● **TASK STATEMENT**:
Rewrite every row below with "coordinate pair" swapped for "tuple", leaving all other text unchanged.

:: SUPPLIED ENTRIES

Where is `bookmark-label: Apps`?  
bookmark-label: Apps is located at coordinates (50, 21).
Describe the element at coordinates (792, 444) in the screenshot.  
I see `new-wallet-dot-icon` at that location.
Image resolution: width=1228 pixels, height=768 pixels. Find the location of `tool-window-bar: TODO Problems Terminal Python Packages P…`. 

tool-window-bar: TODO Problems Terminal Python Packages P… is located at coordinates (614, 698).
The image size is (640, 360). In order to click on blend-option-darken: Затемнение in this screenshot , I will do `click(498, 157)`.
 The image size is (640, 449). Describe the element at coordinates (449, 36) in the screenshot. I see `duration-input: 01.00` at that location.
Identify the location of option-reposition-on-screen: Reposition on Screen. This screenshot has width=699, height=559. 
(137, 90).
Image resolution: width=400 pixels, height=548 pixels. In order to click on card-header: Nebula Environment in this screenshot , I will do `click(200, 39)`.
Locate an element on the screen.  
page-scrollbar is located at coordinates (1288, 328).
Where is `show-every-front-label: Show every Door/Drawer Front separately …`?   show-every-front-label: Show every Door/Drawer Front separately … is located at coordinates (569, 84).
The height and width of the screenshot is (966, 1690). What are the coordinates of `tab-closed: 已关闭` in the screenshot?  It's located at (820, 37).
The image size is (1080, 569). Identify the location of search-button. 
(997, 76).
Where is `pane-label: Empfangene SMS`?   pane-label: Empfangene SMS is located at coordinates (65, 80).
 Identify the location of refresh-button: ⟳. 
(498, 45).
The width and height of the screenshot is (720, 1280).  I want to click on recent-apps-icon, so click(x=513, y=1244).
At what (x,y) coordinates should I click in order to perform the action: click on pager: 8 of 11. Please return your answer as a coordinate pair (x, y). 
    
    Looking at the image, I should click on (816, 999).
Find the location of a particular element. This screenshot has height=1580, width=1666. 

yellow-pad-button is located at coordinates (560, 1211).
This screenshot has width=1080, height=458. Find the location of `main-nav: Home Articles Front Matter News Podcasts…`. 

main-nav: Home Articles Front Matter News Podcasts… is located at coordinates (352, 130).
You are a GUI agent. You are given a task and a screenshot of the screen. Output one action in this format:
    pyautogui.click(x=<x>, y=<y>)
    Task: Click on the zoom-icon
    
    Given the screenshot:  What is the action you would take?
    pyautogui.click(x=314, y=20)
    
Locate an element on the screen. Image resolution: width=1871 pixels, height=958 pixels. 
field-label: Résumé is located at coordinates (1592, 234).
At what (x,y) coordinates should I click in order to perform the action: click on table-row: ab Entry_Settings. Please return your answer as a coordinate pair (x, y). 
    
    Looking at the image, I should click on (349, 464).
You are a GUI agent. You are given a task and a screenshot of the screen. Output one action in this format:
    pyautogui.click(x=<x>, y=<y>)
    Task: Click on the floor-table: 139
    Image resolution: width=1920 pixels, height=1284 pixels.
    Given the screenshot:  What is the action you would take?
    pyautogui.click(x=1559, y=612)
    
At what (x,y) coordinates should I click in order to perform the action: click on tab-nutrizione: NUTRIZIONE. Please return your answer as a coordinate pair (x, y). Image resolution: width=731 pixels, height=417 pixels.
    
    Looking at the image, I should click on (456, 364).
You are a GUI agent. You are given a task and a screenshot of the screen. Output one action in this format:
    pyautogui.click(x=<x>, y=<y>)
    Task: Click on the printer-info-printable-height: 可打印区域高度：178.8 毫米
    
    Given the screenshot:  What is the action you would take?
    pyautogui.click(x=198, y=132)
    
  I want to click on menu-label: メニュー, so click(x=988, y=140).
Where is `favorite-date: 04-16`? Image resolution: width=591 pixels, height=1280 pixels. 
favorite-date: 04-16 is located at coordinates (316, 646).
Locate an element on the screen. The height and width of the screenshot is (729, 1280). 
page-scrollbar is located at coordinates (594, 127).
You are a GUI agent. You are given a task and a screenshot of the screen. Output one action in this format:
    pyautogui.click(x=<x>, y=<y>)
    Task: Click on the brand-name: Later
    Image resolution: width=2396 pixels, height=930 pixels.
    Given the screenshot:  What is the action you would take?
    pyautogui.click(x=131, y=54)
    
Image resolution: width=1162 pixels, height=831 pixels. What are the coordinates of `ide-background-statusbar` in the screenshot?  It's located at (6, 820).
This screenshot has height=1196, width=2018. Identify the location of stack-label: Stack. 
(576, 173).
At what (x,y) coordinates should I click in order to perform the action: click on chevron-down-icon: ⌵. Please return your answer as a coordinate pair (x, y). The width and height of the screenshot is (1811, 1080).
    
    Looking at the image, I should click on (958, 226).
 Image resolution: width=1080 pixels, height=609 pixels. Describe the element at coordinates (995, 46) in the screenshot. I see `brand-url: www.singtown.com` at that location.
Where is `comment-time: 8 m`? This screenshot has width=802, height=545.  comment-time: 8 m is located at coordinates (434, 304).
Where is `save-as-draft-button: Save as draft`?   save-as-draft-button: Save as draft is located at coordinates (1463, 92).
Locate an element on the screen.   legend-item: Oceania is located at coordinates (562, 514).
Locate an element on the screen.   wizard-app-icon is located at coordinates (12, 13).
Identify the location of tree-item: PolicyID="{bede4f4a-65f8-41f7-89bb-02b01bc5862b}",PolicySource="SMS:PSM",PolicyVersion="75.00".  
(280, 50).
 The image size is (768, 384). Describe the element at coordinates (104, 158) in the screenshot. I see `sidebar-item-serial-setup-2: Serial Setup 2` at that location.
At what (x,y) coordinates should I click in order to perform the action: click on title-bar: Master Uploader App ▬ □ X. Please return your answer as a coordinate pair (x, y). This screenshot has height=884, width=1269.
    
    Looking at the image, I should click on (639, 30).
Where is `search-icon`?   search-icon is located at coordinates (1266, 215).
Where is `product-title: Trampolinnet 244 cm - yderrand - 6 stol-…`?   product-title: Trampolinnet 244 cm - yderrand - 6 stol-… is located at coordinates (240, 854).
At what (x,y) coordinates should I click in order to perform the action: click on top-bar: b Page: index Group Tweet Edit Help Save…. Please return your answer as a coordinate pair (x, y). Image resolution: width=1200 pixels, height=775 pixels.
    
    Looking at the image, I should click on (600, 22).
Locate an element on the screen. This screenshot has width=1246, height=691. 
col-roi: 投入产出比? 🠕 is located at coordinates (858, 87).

::::

● **EXERCISE RESPONSE**:
Where is `bookmark-label: Apps`?  
bookmark-label: Apps is located at coordinates (50, 21).
Describe the element at coordinates (792, 444) in the screenshot.  
I see `new-wallet-dot-icon` at that location.
Image resolution: width=1228 pixels, height=768 pixels. Find the location of `tool-window-bar: TODO Problems Terminal Python Packages P…`. 

tool-window-bar: TODO Problems Terminal Python Packages P… is located at coordinates (614, 698).
The image size is (640, 360). In order to click on blend-option-darken: Затемнение in this screenshot , I will do `click(498, 157)`.
 The image size is (640, 449). Describe the element at coordinates (449, 36) in the screenshot. I see `duration-input: 01.00` at that location.
Identify the location of option-reposition-on-screen: Reposition on Screen. This screenshot has width=699, height=559. 
(137, 90).
Image resolution: width=400 pixels, height=548 pixels. In order to click on card-header: Nebula Environment in this screenshot , I will do `click(200, 39)`.
Locate an element on the screen.  
page-scrollbar is located at coordinates (1288, 328).
Where is `show-every-front-label: Show every Door/Drawer Front separately …`?   show-every-front-label: Show every Door/Drawer Front separately … is located at coordinates (569, 84).
The height and width of the screenshot is (966, 1690). What are the coordinates of `tab-closed: 已关闭` in the screenshot?  It's located at (820, 37).
The image size is (1080, 569). Identify the location of search-button. 
(997, 76).
Where is `pane-label: Empfangene SMS`?   pane-label: Empfangene SMS is located at coordinates (65, 80).
 Identify the location of refresh-button: ⟳. 
(498, 45).
The width and height of the screenshot is (720, 1280).  I want to click on recent-apps-icon, so click(x=513, y=1244).
At what (x,y) coordinates should I click in order to perform the action: click on pager: 8 of 11. Please return your answer as a tuple (x, y). 
    
    Looking at the image, I should click on (816, 999).
Find the location of a particular element. This screenshot has height=1580, width=1666. 

yellow-pad-button is located at coordinates (560, 1211).
This screenshot has width=1080, height=458. Find the location of `main-nav: Home Articles Front Matter News Podcasts…`. 

main-nav: Home Articles Front Matter News Podcasts… is located at coordinates (352, 130).
You are a GUI agent. You are given a task and a screenshot of the screen. Output one action in this format:
    pyautogui.click(x=<x>, y=<y>)
    Task: Click on the zoom-icon
    
    Given the screenshot:  What is the action you would take?
    pyautogui.click(x=314, y=20)
    
Locate an element on the screen. Image resolution: width=1871 pixels, height=958 pixels. 
field-label: Résumé is located at coordinates (1592, 234).
At what (x,y) coordinates should I click in order to perform the action: click on table-row: ab Entry_Settings. Please return your answer as a tuple (x, y). 
    
    Looking at the image, I should click on (349, 464).
You are a GUI agent. You are given a task and a screenshot of the screen. Output one action in this format:
    pyautogui.click(x=<x>, y=<y>)
    Task: Click on the floor-table: 139
    Image resolution: width=1920 pixels, height=1284 pixels.
    Given the screenshot:  What is the action you would take?
    pyautogui.click(x=1559, y=612)
    
At what (x,y) coordinates should I click in order to perform the action: click on tab-nutrizione: NUTRIZIONE. Please return your answer as a tuple (x, y). Image resolution: width=731 pixels, height=417 pixels.
    
    Looking at the image, I should click on (456, 364).
You are a GUI agent. You are given a task and a screenshot of the screen. Output one action in this format:
    pyautogui.click(x=<x>, y=<y>)
    Task: Click on the printer-info-printable-height: 可打印区域高度：178.8 毫米
    
    Given the screenshot:  What is the action you would take?
    pyautogui.click(x=198, y=132)
    
  I want to click on menu-label: メニュー, so click(x=988, y=140).
Where is `favorite-date: 04-16`? Image resolution: width=591 pixels, height=1280 pixels. 
favorite-date: 04-16 is located at coordinates (316, 646).
Locate an element on the screen. The height and width of the screenshot is (729, 1280). 
page-scrollbar is located at coordinates (594, 127).
You are a GUI agent. You are given a task and a screenshot of the screen. Output one action in this format:
    pyautogui.click(x=<x>, y=<y>)
    Task: Click on the brand-name: Later
    Image resolution: width=2396 pixels, height=930 pixels.
    Given the screenshot:  What is the action you would take?
    pyautogui.click(x=131, y=54)
    
Image resolution: width=1162 pixels, height=831 pixels. What are the coordinates of `ide-background-statusbar` in the screenshot?  It's located at (6, 820).
This screenshot has height=1196, width=2018. Identify the location of stack-label: Stack. 
(576, 173).
At what (x,y) coordinates should I click in order to perform the action: click on chevron-down-icon: ⌵. Please return your answer as a tuple (x, y). The width and height of the screenshot is (1811, 1080).
    
    Looking at the image, I should click on (958, 226).
 Image resolution: width=1080 pixels, height=609 pixels. Describe the element at coordinates (995, 46) in the screenshot. I see `brand-url: www.singtown.com` at that location.
Where is `comment-time: 8 m`? This screenshot has width=802, height=545.  comment-time: 8 m is located at coordinates (434, 304).
Where is `save-as-draft-button: Save as draft`?   save-as-draft-button: Save as draft is located at coordinates (1463, 92).
Locate an element on the screen.   legend-item: Oceania is located at coordinates (562, 514).
Locate an element on the screen.   wizard-app-icon is located at coordinates (12, 13).
Identify the location of tree-item: PolicyID="{bede4f4a-65f8-41f7-89bb-02b01bc5862b}",PolicySource="SMS:PSM",PolicyVersion="75.00".  
(280, 50).
 The image size is (768, 384). Describe the element at coordinates (104, 158) in the screenshot. I see `sidebar-item-serial-setup-2: Serial Setup 2` at that location.
At what (x,y) coordinates should I click in order to perform the action: click on title-bar: Master Uploader App ▬ □ X. Please return your answer as a tuple (x, y). This screenshot has height=884, width=1269.
    
    Looking at the image, I should click on (639, 30).
Where is `search-icon`?   search-icon is located at coordinates (1266, 215).
Where is `product-title: Trampolinnet 244 cm - yderrand - 6 stol-…`?   product-title: Trampolinnet 244 cm - yderrand - 6 stol-… is located at coordinates (240, 854).
At what (x,y) coordinates should I click in order to perform the action: click on top-bar: b Page: index Group Tweet Edit Help Save…. Please return your answer as a tuple (x, y). Image resolution: width=1200 pixels, height=775 pixels.
    
    Looking at the image, I should click on (600, 22).
Locate an element on the screen. This screenshot has width=1246, height=691. 
col-roi: 投入产出比? 🠕 is located at coordinates (858, 87).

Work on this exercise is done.